EEOC: Vacating workplace wellness rules would cause turmoil for employers
- Following a Washington, D.C. district court judge's ruling that sent the troubled wellness rules back to the U.S. Equal Employment Opportunity Commission (EEOC) for second review, EEOC warned that vacating the rules would cause turmoil for employers and workers, the National Law Review reports. The agency argued that vacating the rules would force employers to change their already formulated 2018 healthcare insurance plans by Jan. 1.
- Judge John Bates didn't toss out the rules but, instead, sent them back to the EEOC for reconsideration. However, the agency maintains that it wouldn't be able to review the rules by year's end. The judge must now decide whether to toss out the rules or give the agency a chance to revise them.
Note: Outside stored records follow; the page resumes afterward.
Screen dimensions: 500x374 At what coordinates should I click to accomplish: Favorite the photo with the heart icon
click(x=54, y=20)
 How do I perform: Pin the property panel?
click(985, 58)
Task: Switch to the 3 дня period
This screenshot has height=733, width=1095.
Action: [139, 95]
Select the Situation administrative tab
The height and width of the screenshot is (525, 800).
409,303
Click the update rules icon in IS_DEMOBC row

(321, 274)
- The wellness program regulations allow employers to encourage program participation through incentives. The AARP sued EEOC in October after the agency made rule changes, arguing the new rules with violated federal anti-discrimination laws by allowing employers access to workers' private health information.
EEOC makes an important point about the time employers need to adjust to fast and often extensive regulatory changes. A new survey by Future Workplace-Kronos Workforce Institute found that deregulation can cost employers $100,000 in compliance expenses. The Trump administration is overturning many, if not most, Obama-era rules. But it does so at a potentially great cost, especially to small businesses.
As for wellness regulation, a federal judge tossed out a preliminary injunction against the rule in January, following the AARP lawsuit. The rule allows employers to offer workers incentives worth as much as 30% of the cost of the plan to disclose pertinent health data. Blake is asking EEOC to explain why the wellness rule doesn't address compliance obligations to the extent necessary under the Americans with Disabilities Act (ADA) and the Genetic Information Nondiscrimination Act (GINA). In fact, the ADA drives some of the wellness rule.
In the meantime, employers will have to wait on Blake's decision either to extend the deadline the EEOC said it needs to review the wellness rules or entirely toss out the rule.